Składniki naszych wyników operacyjnych

Przychód netto


Net revenue consists primarily of gross sales, net of merchandise returns and
promotional discounts and markdowns, generated from the sale of apparel,
footwear, and accessories. Net revenue excludes sales taxes assessed by
governmental authorities. We recognize net revenue at the point in time when
control of the ordered product is transferred to the customer, which we
determine to have occurred upon shipment.

Net revenue is impacted by our number of customers and their spending habits,
AOV, product assortment and availability, and marketing and promotional
activities. During any given period, we may seek to increase sales by increasing
promotional discounts, and in other periods we may instead seek to increase
sales by increasing our selling and marketing expenses. We consider both actions
together, so increased promotional discounts in a period, which would reduce net
revenue accordingly in such period, might also result in lower selling and
marketing expenses in such period. Similarly, if we increase selling and
marketing expenses in a given period, promotional discounts may be
correspondingly reduced, thereby improving net revenue.

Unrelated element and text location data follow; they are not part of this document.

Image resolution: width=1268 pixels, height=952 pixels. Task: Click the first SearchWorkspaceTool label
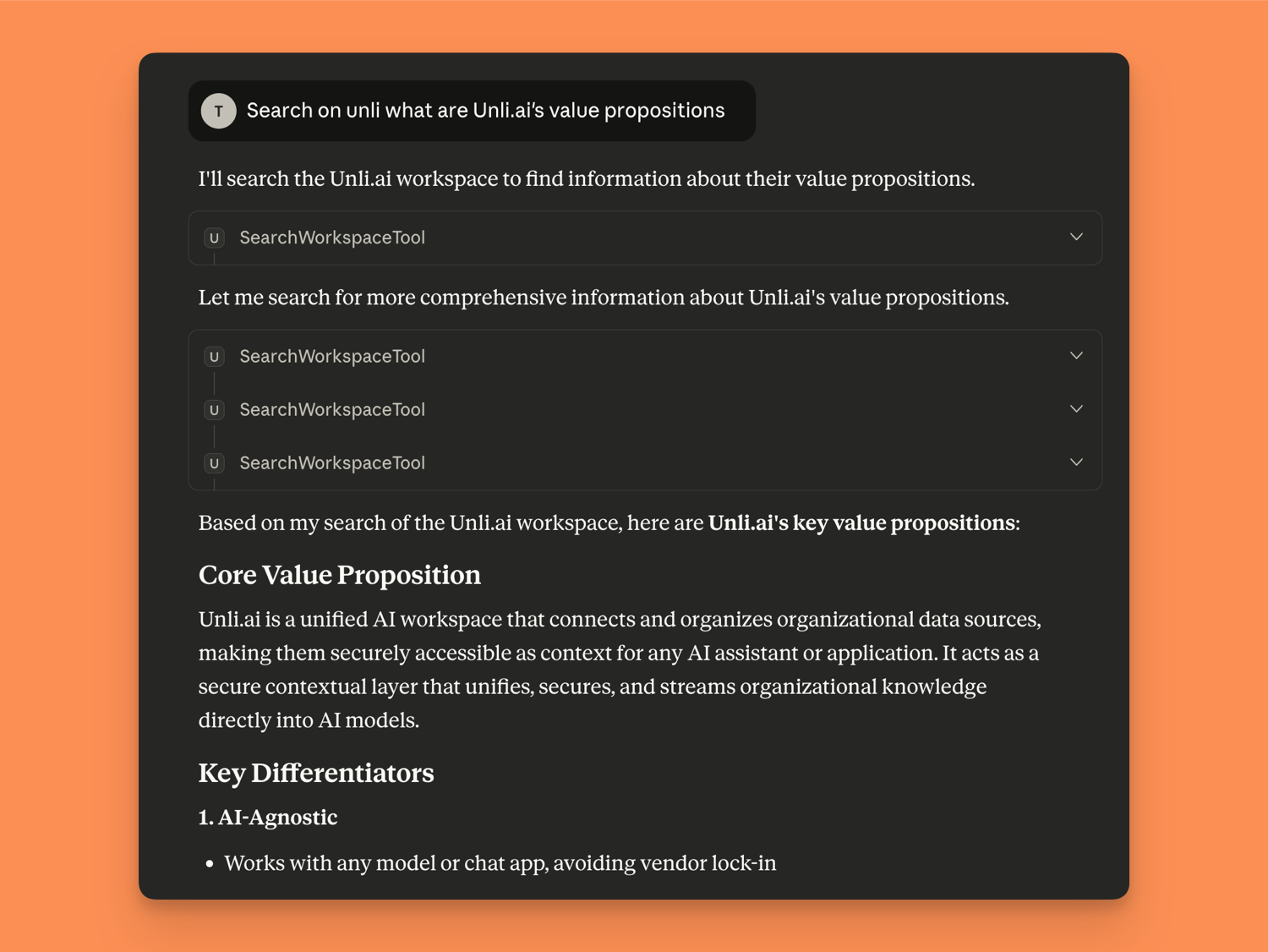[x=331, y=238]
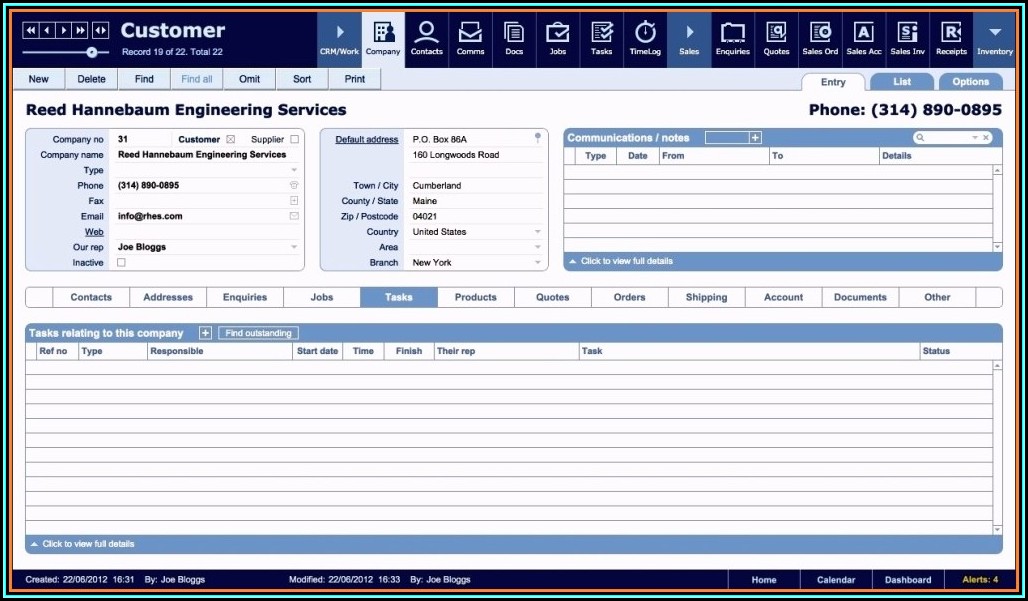Open the Contacts module icon
The height and width of the screenshot is (601, 1028).
click(426, 38)
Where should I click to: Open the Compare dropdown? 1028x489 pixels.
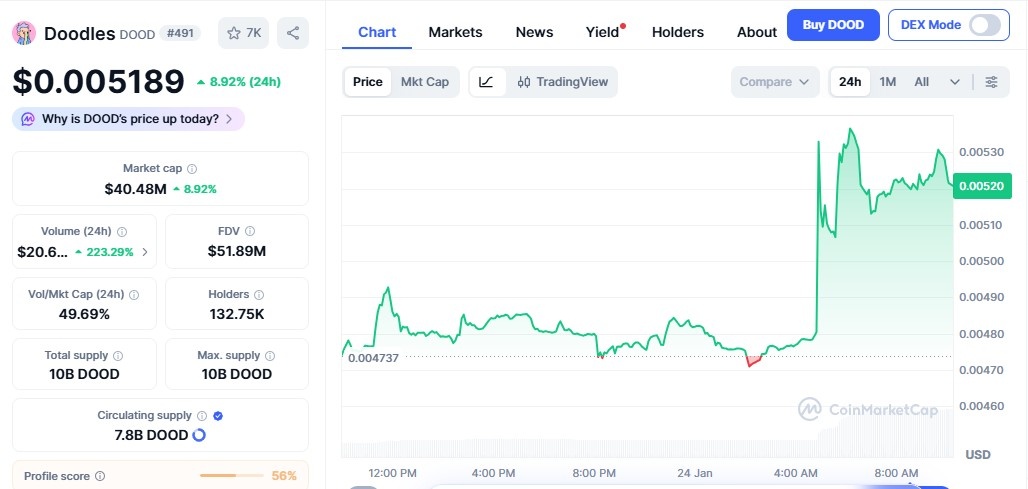774,82
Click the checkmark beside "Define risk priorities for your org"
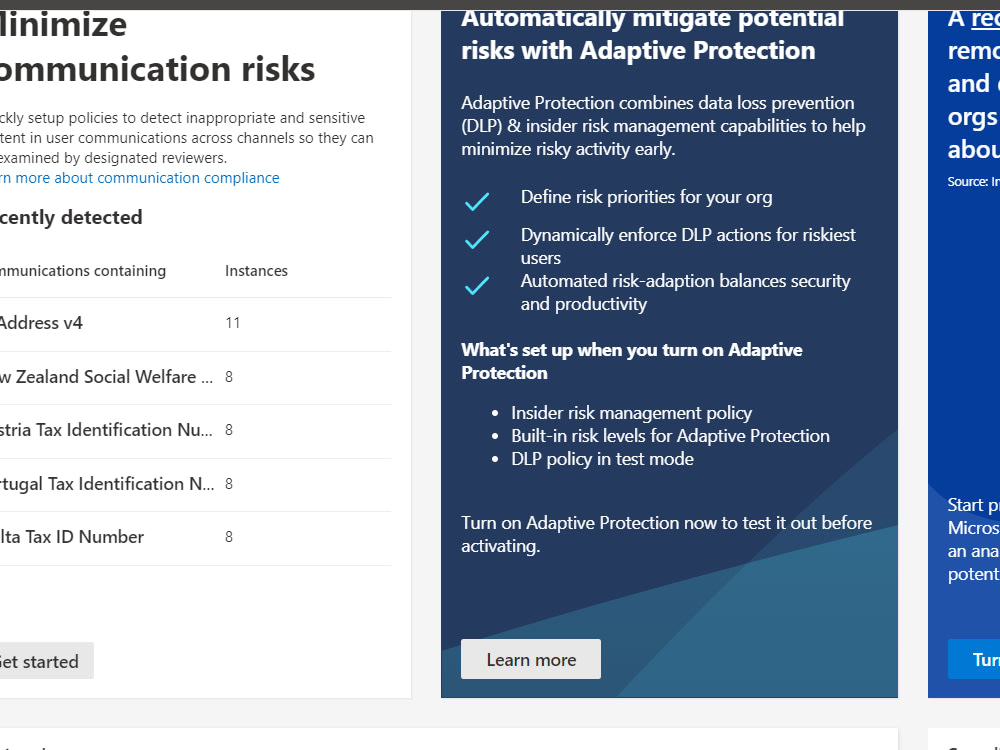 [x=477, y=200]
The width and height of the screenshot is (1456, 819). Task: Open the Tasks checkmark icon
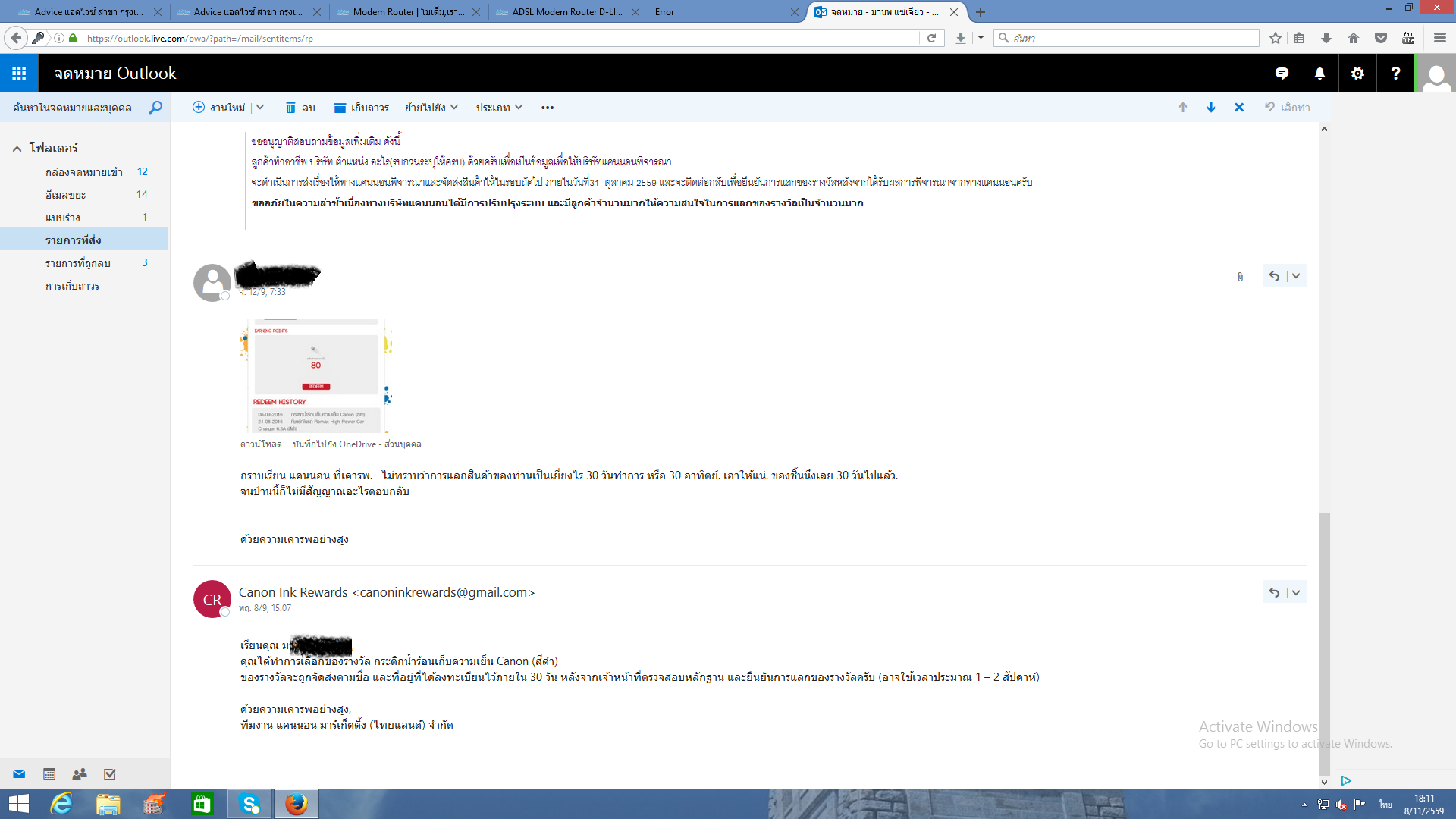pos(110,774)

Koszt uzyskania przychodów i marża brutto


Cost of revenue consists of the product costs of merchandise sold to customers;
shipping and handling costs, including all inbound, outbound, and return
shipping expenses; rent, insurance, business property tax, utilities,
depreciation and amortization, and repairs and maintenance related to our
distribution facilities; and charges related to inventory shrinkage, damages,
and our allowance for excess or obsolete inventory. Cost of revenue is primarily
driven by growth in orders placed by customers, the mix of the product available
for sale on our site, and transportation costs related to inventory receipts
from our suppliers. We expect our cost of revenue to fluctuate as a percentage
of net revenue primarily due to how we manage our inventory and merchandise mix.

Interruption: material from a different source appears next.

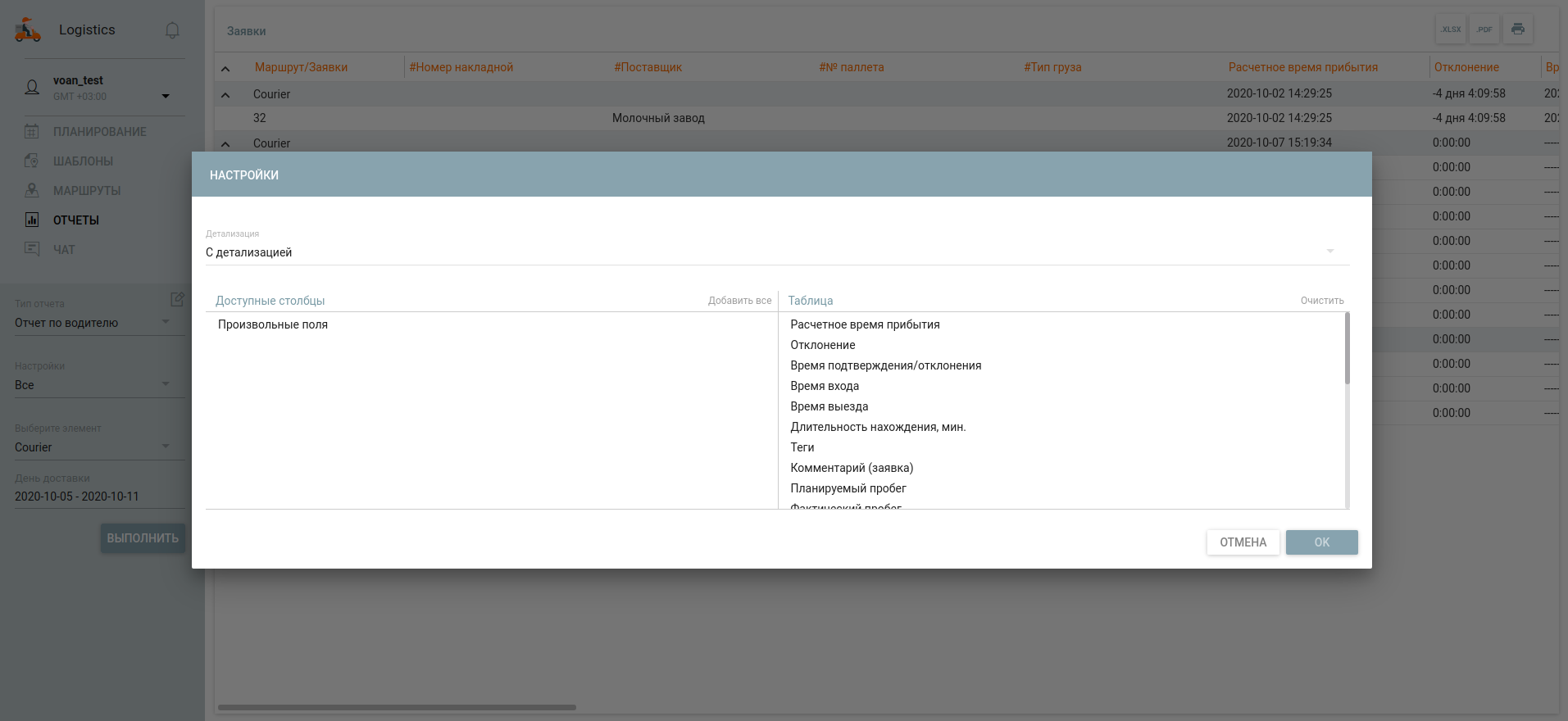This screenshot has width=1568, height=721.
Task: Click the voan_test user avatar icon
Action: coord(32,88)
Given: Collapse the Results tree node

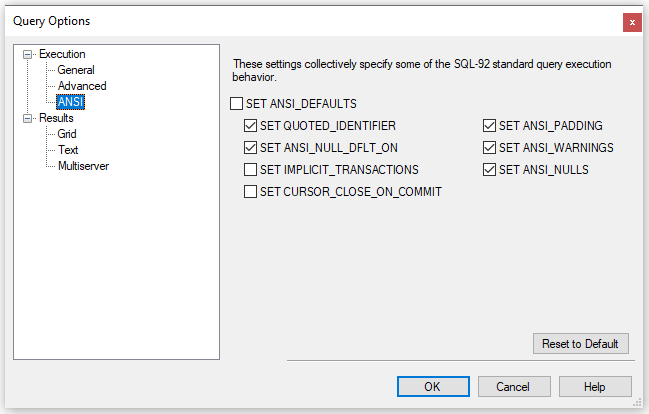Looking at the screenshot, I should click(x=29, y=118).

Gross profit is equal to our net revenue less cost of revenue. We calculate
Gross Margin as gross profit as a percentage of our net revenue. Our Gross
Margin varies across Lulus, exclusive to Lulus, and third-party branded
products. Exclusive to Lulus consists of products that we develop with design
partners and have exclusive rights to sell across our platform, but that do not
bear the Lulus brand. Gross Margin on sales of Lulus and exclusive to Lulus
merchandise is generally higher than Gross Margin on sales of third-party
branded products, which we offer for customers to "round out" the shopping
basket. As we continue to optimize our distribution capabilities and gain more
negotiation leverage with suppliers as we scale, our Gross Margin may fluctuate
from period to period depending on the interplay of these factors.

Koszty sprzedaży i marketingu

Our selling and marketing expenses consist primarily of payment processing fees,
advertising, targeted online performance marketing and customer order courtesy
adjustments. Selling and marketing expenses also include our spend on brand
marketing channels, including compensation and free clothing to social media
influencers, events, and other forms of online and offline marketing related to
growing and retaining the customer base. As discussed in "Net Revenue" above, in
any given period, the amount of our selling and marketing expense can be
affected by the use of promotional discounts in such period.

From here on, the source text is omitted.